Eso sin notar nuevamente que Odebrecht tiene un extenso cronograma de pagos por hacer al Estado en medio de una situación financiera más que precaria que, hay que decirlo, puede empeorar si el Estado se ve obligado de declarar públicamente que Odebrecht no es de fiar cuando suscribe acuerdos de colaboración o clemencia.
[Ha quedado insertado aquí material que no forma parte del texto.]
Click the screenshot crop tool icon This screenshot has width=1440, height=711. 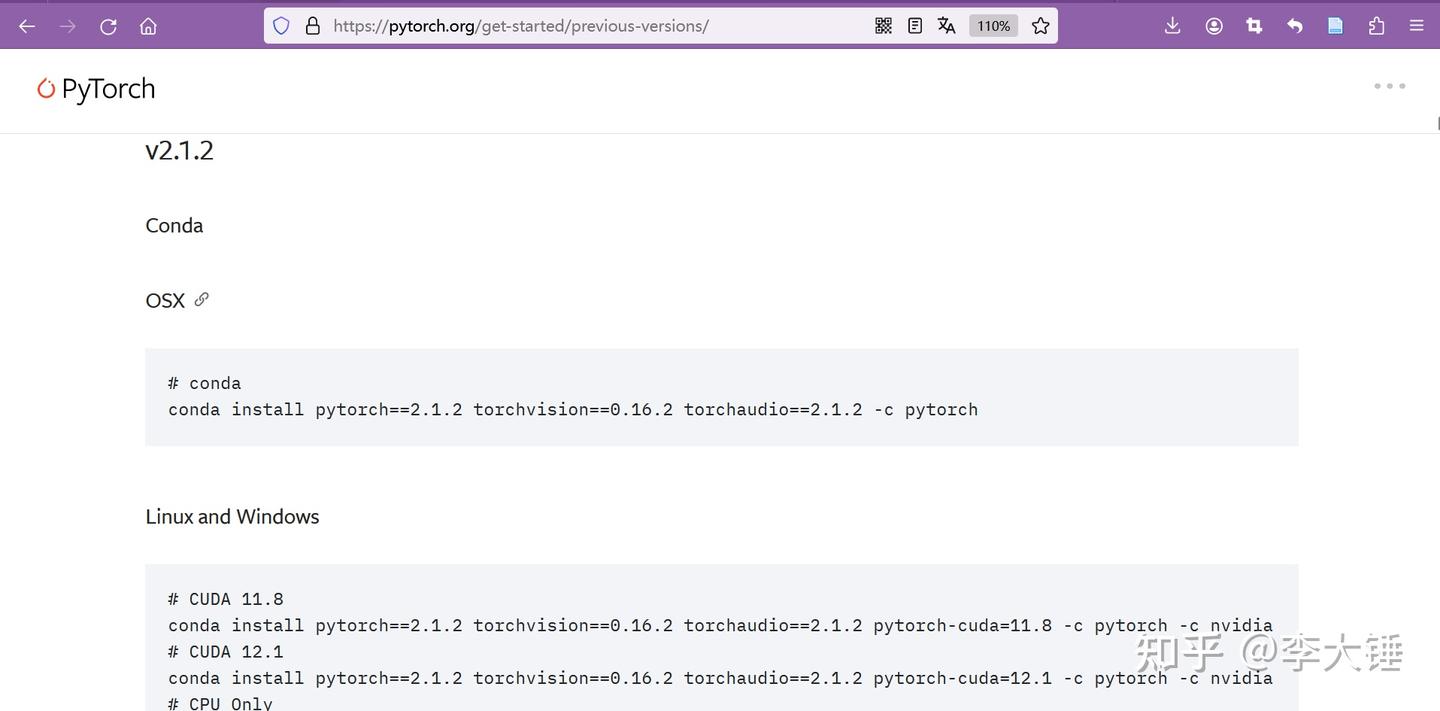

A mí tampoco me gustan los acuerdos como los que se han firmado en estos casos.  Yo también pienso que es moralmente difícil aceptar que el Estado necesite acuerdos como estos para impulsar casos penales.  Me espanta el protagonismo que ganan los responsables de haber cometido crímenes en estas condiciones.  Y me parece espantoso además que puedan sostener ese protagonismo por tanto tiempo. Pero reconozco que en las actuales condiciones estos acuerdos son inevitables.  Por eso lo respaldo.  Sin embargo, sí creo que todos debemos tener en cuenta que estos acuerdos son altamente adictivos.  Y que quienes los aceptan tienden siempre a usar la intriga para generar dependencia.  Entonces no perdamos de vista que en el algún momento esto tendrá que terminar, si es preciso que termine.

La cuestión es simple: el Estado no puede volverse dependiente de una organización como Odebrecht. El Estado sigue siendo el Estado y eso es algo que no puede perderse de vista.